In [1]:
import warnings
warnings.filterwarnings('ignore')

import numpy as np
import pandas as pd
import matplotlib.pyplot as plt
from glob import glob
import cv2
import os
from PIL import Image

from sklearn.model_selection import train_test_split

import torch
import torch.nn as nn
import torchvision
from torch.utils.data import Dataset, DataLoader
import torch.nn.functional as F
import torchvision.transforms as T

from tqdm.notebook import tqdm

seed = 42

**Link to great advanced inpainting models**

* [lama](https://github.com/saic-mdal/lama)
* [csqiangwen](https://github.com/csqiangwen/DeepFillv2_Pytorch)

In [2]:
def seed_everything(seed=42):
    os.environ['PYTHONHASHSEED'] = str(seed)
    np.random.seed(seed)
    torch.manual_seed(seed)
    torch.cuda.manual_seed(seed)
    torch.backends.cudnn.deterministic = True
    torch.backends.cudnn.benchmark = True
    
seed_everything()

In [3]:
epochs = 40
batch_size = 16
lr = 8e-5
image_size = 128
mask_size = 64
path = r'painting_model.pth'
b1 = 0.5
b2 = 0.999

patch_h, patch_w = int(mask_size / 2 ** 3), int(mask_size / 2 ** 3)
patch = (1, patch_h, patch_w)

device = 'cuda' if torch.cuda.is_available() else 'cpu'
print(f'Currently using "{device.upper()}" device.')

In [4]:
transforms = T.Compose([
    T.Resize((image_size, image_size), Image.BICUBIC),
    T.ToTensor(),
    T.Normalize(mean=(0.5, 0.5, 0.5), std=(0.5, 0.5, 0.5))
])

inverse_transforms = T.Compose([
    T.Normalize(-1, 2),
    T.ToPILImage()
])

In [5]:
image_paths = sorted([str(p) for p in glob('../input/celebahq-resized-256x256/celeba_hq_256' + '/*.jpg')])

train, valid = train_test_split(image_paths, test_size=5000, shuffle=True, random_state=seed)
valid, test = train_test_split(valid, test_size=1000, shuffle=True, random_state=seed)
print(f'Train size: {len(train)}, validation size: {len(valid)}, test size: {len(test)}.')

In [6]:
class CelebaDataset(Dataset):
    def __init__(self, images_paths, transforms=transforms, train=True):
        self.images_paths = images_paths
        self.transforms = transforms
        self.train = train
        
    def __len__(self):
        return len(self.images_paths)

§ §

> _WHAT THE EXERCISE ASKS_: What learning rate does the inpainting notebook set? Rely only on the inpainting notebook above.

> _SOURCE DATA_:

§ §

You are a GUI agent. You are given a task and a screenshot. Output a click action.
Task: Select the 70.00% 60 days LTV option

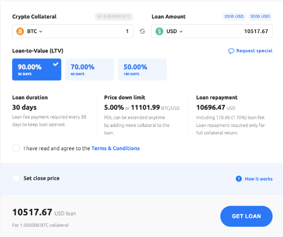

§ §

> _OUTPUT BELOW_: 8e-5